## What the task requires:
Transcribe the records in full.

## Input records:
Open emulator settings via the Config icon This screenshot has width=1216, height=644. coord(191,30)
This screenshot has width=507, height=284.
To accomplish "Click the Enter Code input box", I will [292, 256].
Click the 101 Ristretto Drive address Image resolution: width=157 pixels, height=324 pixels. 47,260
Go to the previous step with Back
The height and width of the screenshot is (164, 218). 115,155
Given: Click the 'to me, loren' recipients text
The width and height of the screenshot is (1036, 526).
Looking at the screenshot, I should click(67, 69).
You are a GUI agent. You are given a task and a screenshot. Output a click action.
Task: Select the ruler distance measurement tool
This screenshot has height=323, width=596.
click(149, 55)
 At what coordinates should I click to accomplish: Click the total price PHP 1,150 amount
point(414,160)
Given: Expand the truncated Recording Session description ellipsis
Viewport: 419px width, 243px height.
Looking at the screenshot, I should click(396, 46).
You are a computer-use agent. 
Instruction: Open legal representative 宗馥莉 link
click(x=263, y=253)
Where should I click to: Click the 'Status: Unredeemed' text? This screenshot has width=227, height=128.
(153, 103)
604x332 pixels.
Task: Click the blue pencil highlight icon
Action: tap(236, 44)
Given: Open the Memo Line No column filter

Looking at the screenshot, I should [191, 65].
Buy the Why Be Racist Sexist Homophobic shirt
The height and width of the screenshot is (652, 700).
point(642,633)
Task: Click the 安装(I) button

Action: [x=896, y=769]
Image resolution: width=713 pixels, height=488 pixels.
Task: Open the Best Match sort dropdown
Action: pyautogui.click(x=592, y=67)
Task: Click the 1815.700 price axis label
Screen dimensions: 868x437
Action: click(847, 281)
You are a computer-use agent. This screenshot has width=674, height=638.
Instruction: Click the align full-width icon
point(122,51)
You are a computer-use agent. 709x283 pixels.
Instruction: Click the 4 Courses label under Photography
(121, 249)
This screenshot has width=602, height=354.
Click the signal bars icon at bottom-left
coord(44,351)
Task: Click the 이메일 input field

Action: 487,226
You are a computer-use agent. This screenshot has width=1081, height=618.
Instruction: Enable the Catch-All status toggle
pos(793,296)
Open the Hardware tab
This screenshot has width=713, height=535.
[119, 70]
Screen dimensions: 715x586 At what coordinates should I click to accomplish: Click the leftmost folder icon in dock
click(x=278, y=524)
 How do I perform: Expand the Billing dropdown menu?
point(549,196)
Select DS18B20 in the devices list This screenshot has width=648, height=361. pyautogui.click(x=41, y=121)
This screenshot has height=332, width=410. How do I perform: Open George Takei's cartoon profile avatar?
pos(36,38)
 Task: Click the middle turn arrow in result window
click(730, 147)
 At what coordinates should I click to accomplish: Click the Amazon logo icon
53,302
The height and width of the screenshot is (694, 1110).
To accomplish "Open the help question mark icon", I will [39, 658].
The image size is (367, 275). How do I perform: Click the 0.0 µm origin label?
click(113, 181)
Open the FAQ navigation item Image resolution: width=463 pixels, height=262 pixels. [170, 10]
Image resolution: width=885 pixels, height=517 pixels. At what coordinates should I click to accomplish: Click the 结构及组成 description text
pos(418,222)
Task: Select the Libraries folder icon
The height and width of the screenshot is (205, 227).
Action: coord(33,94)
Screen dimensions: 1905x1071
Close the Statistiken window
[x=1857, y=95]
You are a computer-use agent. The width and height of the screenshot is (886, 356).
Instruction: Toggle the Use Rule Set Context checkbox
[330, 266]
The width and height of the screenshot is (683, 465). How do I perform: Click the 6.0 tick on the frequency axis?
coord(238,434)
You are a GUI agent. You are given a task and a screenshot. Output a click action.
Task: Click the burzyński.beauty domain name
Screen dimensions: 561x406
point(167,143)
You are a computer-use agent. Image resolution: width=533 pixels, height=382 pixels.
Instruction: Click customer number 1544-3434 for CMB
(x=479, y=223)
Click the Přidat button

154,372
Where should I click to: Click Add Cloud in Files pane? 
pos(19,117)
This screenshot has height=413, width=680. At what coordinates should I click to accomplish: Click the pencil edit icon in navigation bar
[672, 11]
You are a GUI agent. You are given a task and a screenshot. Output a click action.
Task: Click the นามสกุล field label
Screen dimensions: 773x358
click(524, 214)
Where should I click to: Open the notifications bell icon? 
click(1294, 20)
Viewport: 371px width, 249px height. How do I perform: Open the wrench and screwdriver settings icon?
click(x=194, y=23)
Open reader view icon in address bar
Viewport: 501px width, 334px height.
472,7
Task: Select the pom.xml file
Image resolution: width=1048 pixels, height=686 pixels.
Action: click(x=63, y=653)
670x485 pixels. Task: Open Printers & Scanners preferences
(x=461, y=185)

## The answer:
Open emulator settings via the Config icon This screenshot has width=1216, height=644. coord(191,30)
This screenshot has width=507, height=284.
To accomplish "Click the Enter Code input box", I will [292, 256].
Click the 101 Ristretto Drive address Image resolution: width=157 pixels, height=324 pixels. 47,260
Go to the previous step with Back
The height and width of the screenshot is (164, 218). 115,155
Given: Click the 'to me, loren' recipients text
The width and height of the screenshot is (1036, 526).
Looking at the screenshot, I should click(67, 69).
You are a GUI agent. You are given a task and a screenshot. Output a click action.
Task: Select the ruler distance measurement tool
This screenshot has height=323, width=596.
click(149, 55)
 At what coordinates should I click to accomplish: Click the total price PHP 1,150 amount
point(414,160)
Given: Expand the truncated Recording Session description ellipsis
Viewport: 419px width, 243px height.
Looking at the screenshot, I should click(396, 46).
You are a computer-use agent. 
Instruction: Open legal representative 宗馥莉 link
click(x=263, y=253)
Where should I click to: Click the 'Status: Unredeemed' text? This screenshot has width=227, height=128.
(153, 103)
604x332 pixels.
Task: Click the blue pencil highlight icon
Action: tap(236, 44)
Given: Open the Memo Line No column filter

Looking at the screenshot, I should [191, 65].
Buy the Why Be Racist Sexist Homophobic shirt
The height and width of the screenshot is (652, 700).
point(642,633)
Task: Click the 安装(I) button

Action: [x=896, y=769]
Image resolution: width=713 pixels, height=488 pixels.
Task: Open the Best Match sort dropdown
Action: pyautogui.click(x=592, y=67)
Task: Click the 1815.700 price axis label
Screen dimensions: 868x437
Action: click(847, 281)
You are a computer-use agent. This screenshot has width=674, height=638.
Instruction: Click the align full-width icon
point(122,51)
You are a computer-use agent. 709x283 pixels.
Instruction: Click the 4 Courses label under Photography
(121, 249)
This screenshot has width=602, height=354.
Click the signal bars icon at bottom-left
coord(44,351)
Task: Click the 이메일 input field

Action: 487,226
You are a computer-use agent. This screenshot has width=1081, height=618.
Instruction: Enable the Catch-All status toggle
pos(793,296)
Open the Hardware tab
This screenshot has width=713, height=535.
[119, 70]
Screen dimensions: 715x586 At what coordinates should I click to accomplish: Click the leftmost folder icon in dock
click(x=278, y=524)
 How do I perform: Expand the Billing dropdown menu?
point(549,196)
Select DS18B20 in the devices list This screenshot has width=648, height=361. pyautogui.click(x=41, y=121)
This screenshot has height=332, width=410. How do I perform: Open George Takei's cartoon profile avatar?
pos(36,38)
 Task: Click the middle turn arrow in result window
click(730, 147)
 At what coordinates should I click to accomplish: Click the Amazon logo icon
53,302
The height and width of the screenshot is (694, 1110).
To accomplish "Open the help question mark icon", I will [39, 658].
The image size is (367, 275). How do I perform: Click the 0.0 µm origin label?
click(113, 181)
Open the FAQ navigation item Image resolution: width=463 pixels, height=262 pixels. [170, 10]
Image resolution: width=885 pixels, height=517 pixels. At what coordinates should I click to accomplish: Click the 结构及组成 description text
pos(418,222)
Task: Select the Libraries folder icon
The height and width of the screenshot is (205, 227).
Action: coord(33,94)
Screen dimensions: 1905x1071
Close the Statistiken window
[x=1857, y=95]
You are a computer-use agent. The width and height of the screenshot is (886, 356).
Instruction: Toggle the Use Rule Set Context checkbox
[330, 266]
The width and height of the screenshot is (683, 465). How do I perform: Click the 6.0 tick on the frequency axis?
coord(238,434)
You are a GUI agent. You are given a task and a screenshot. Output a click action.
Task: Click the burzyński.beauty domain name
Screen dimensions: 561x406
point(167,143)
You are a computer-use agent. Image resolution: width=533 pixels, height=382 pixels.
Instruction: Click customer number 1544-3434 for CMB
(x=479, y=223)
Click the Přidat button

154,372
Where should I click to: Click Add Cloud in Files pane? 
pos(19,117)
This screenshot has height=413, width=680. At what coordinates should I click to accomplish: Click the pencil edit icon in navigation bar
[672, 11]
You are a GUI agent. You are given a task and a screenshot. Output a click action.
Task: Click the นามสกุล field label
Screen dimensions: 773x358
click(524, 214)
Where should I click to: Open the notifications bell icon? 
click(1294, 20)
Viewport: 371px width, 249px height. How do I perform: Open the wrench and screwdriver settings icon?
click(x=194, y=23)
Open reader view icon in address bar
Viewport: 501px width, 334px height.
472,7
Task: Select the pom.xml file
Image resolution: width=1048 pixels, height=686 pixels.
Action: click(x=63, y=653)
670x485 pixels. Task: Open Printers & Scanners preferences
(x=461, y=185)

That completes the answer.